Luna Mercado tiene 18 años y estudia en la Escuela de Danzas 1 “Nelly Ramicone”. Es parte del centro de estudiantes de su escuela, donde preside una lista, e integra la murga Suerte Loca. En la previa del 50 aniversario de La Noche de los Lápices, participó de la organización de una jornada de cine y memoria en su escuela, donde proyectaron la película basada en lo que pasó el 16 de septiembre de 1976 y vieron la obra Pájaros Mudos, inspirada en ese filme.
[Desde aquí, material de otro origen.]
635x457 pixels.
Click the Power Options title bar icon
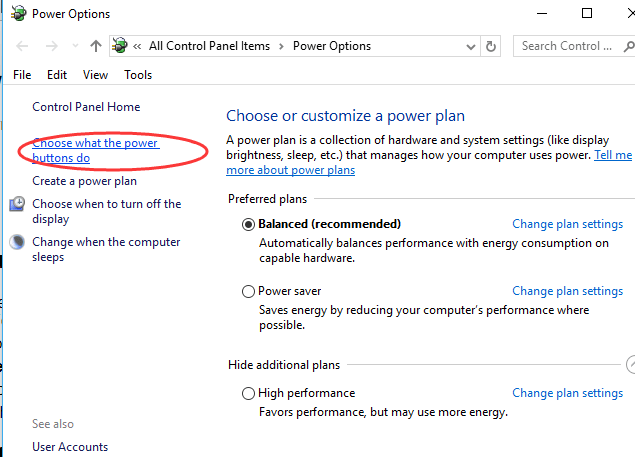pyautogui.click(x=18, y=14)
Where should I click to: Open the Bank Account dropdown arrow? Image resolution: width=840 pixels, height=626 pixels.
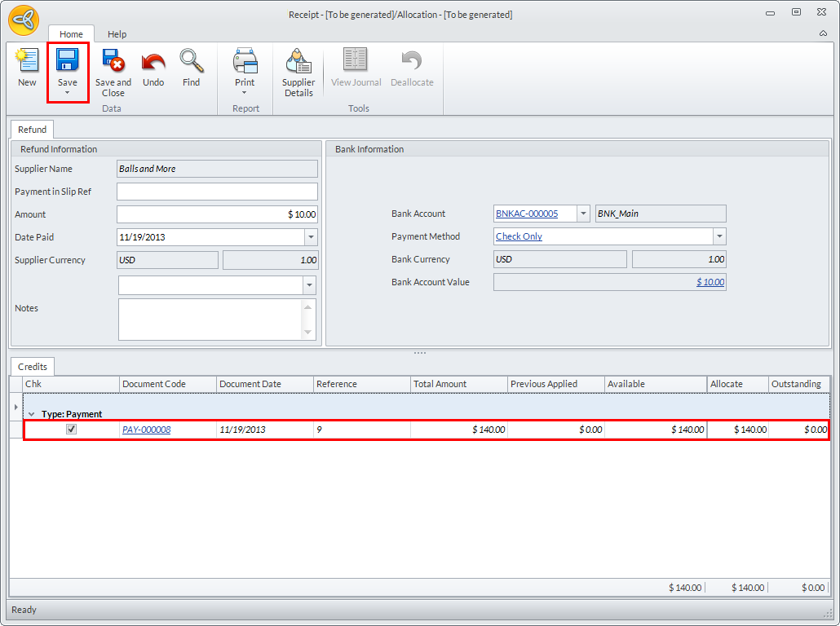coord(583,214)
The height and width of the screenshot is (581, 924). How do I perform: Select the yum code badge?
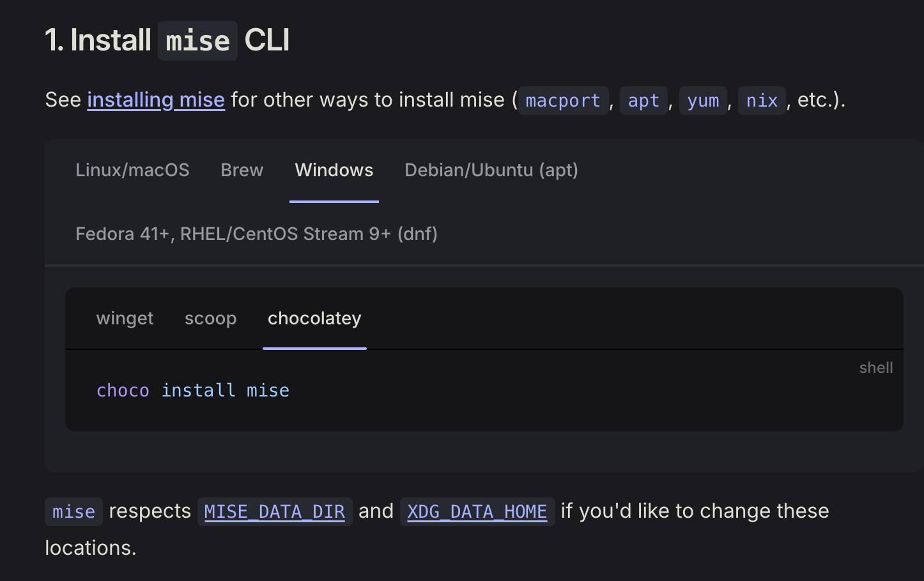[702, 100]
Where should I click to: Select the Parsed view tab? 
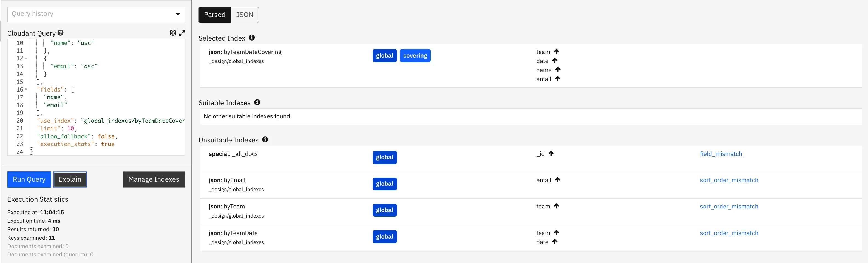[x=215, y=15]
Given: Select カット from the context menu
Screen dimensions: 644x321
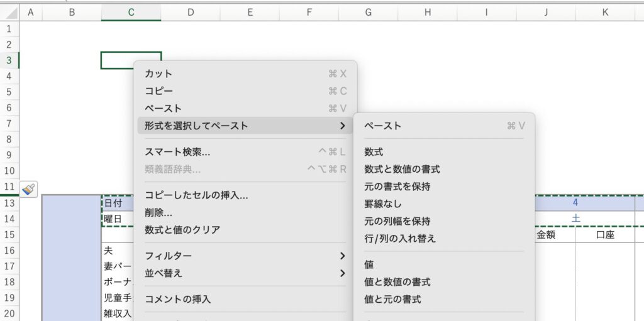Looking at the screenshot, I should [158, 73].
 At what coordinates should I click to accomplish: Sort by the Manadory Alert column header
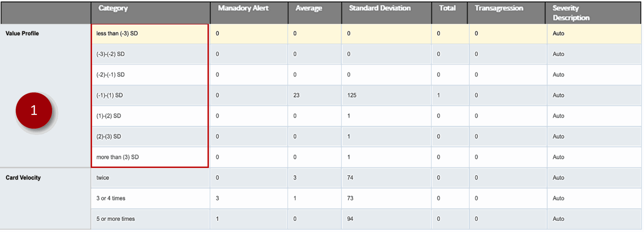[243, 8]
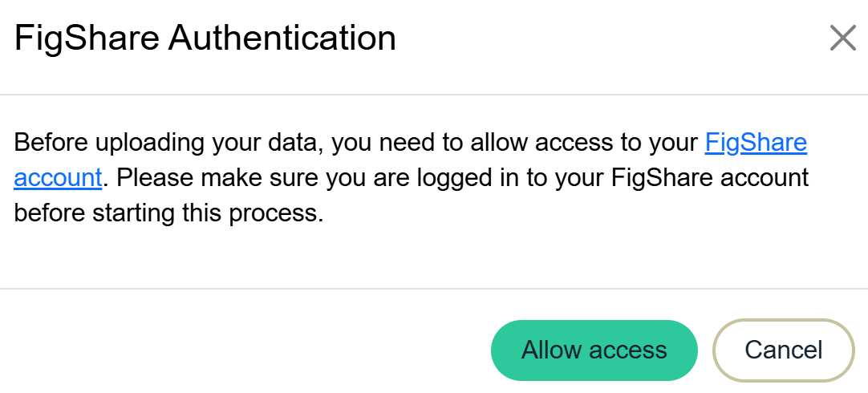Click empty header space between title and X
868x393 pixels.
[x=610, y=38]
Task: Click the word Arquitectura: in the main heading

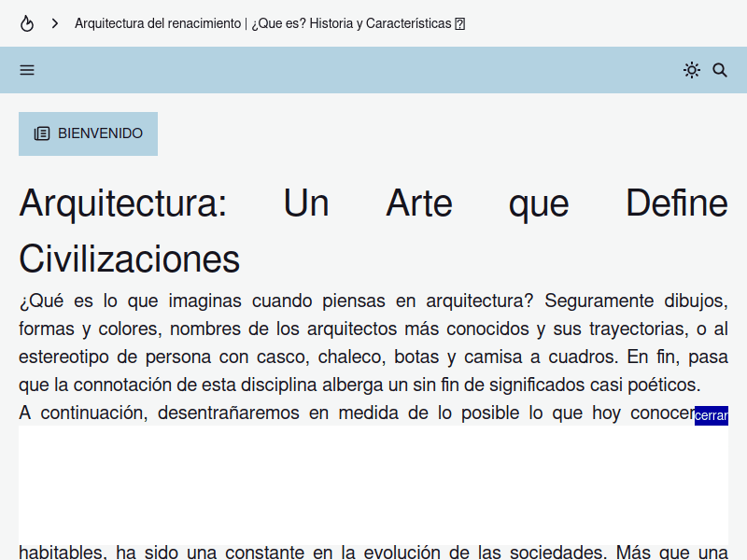Action: 122,203
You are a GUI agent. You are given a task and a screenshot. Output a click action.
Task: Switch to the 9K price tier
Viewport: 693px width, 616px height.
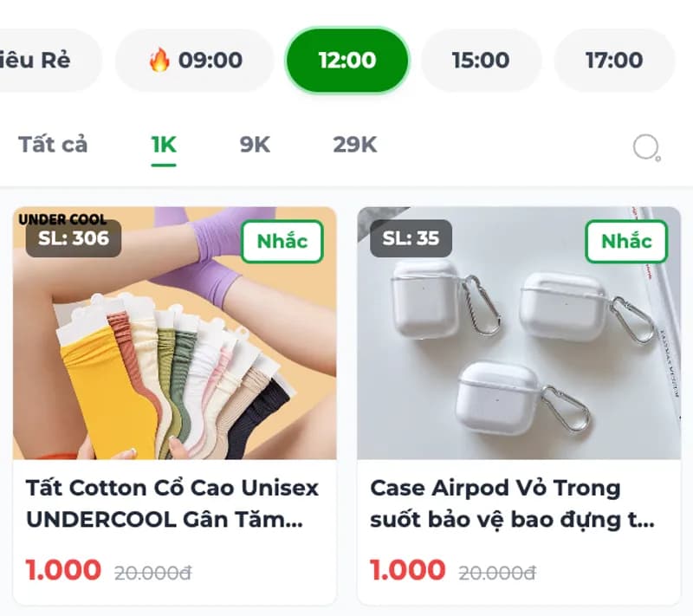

Para la semana que empieza invitaron a estudiantes de teatro de la escuela Niní Marshall a representar una obra alusiva, mientras se preparan para la marchar del miércoles pintando carteles e interviniendo guardapolvos. Las propuestas abundan, pero no alcanzan. “Lamentablemente, cuando hacemos actividades sobre la última dictadura cuesta mucho que todos los estudiantes presten atención y se interesen. Nuestro deber como centro de estudiantes es que cada vez le importe a más gente, que se siga hablando y sigamos construyendo memoria”, plantea. Con ese deber como meta les habla a las y los adolescentes detenidos-desaparecidos hace medio siglo por luchar: “Que sepan que no fue en vano, que son ejemplo de motivación y lucha. Y que vamos a seguir peleando por ellos. Por los que aparecieron y los que no”.